Of the 11 thousand unique records that constitute the ODIN 2022 assessment, just over 90 percent have information on the source of the dataset and just over half have information on the date or the definition. This means that a user or a crawler might easily find information on the name of the source of the datapoint but would not know how to evaluate the suitability of the dataset due to a lack of description or assess whether the datapoint is recent enough for their use. Just over 30 percent of records have all three components of metadata, showing that official statistics are far from human or machine-understandable since this is a low bar to clear for metadata. Standards like SDMX are used by most major international organizations to document and exchange data and metadata. NSOs often use SDMX to ensure their data and metadata can be reported to regional and global custodian agencies. It is not possible to judge the adherence of NSOs to these standards in their internal data curation systems, but from ODIN’s user perspective, more data sources could be made machine-readable, and they could be better described by richer metadata. Further study of the various metadata schema employed by NSOs is needed to see where the weaknesses exposed by this topline analysis stem from.

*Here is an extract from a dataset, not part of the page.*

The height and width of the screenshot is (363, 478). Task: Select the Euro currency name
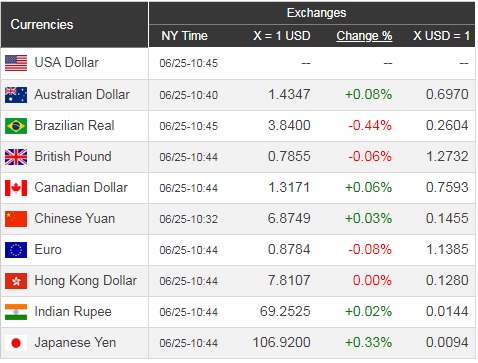coord(48,250)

Whether NSOs want to increase the usefulness of their data when they are collected by a data crawler or they want to use their own data to train algorithms that would lead to greater insights or to train chatbots as a tool for public consumption of their data, the records assessed by ODIN suggest that their data are often not available in machine-readable formats at all or not in enough formats. In addition, if data are available, they are often not accompanied by sufficient metadata. Both findings present significant technical hurdles to efforts by machine or human users to use the wealth of official statistics to derive better insights for better policy.
To employ the power of AI to improve the access and use of data and statistics, NSOs need to increase their focus and investments in tools, skills, and data management and stewardship for building better metadata and open data practices. At ODW, we will be extending our ODIN research and technical assistance work to support NSOs in their open data work to take advantage of the power of AI.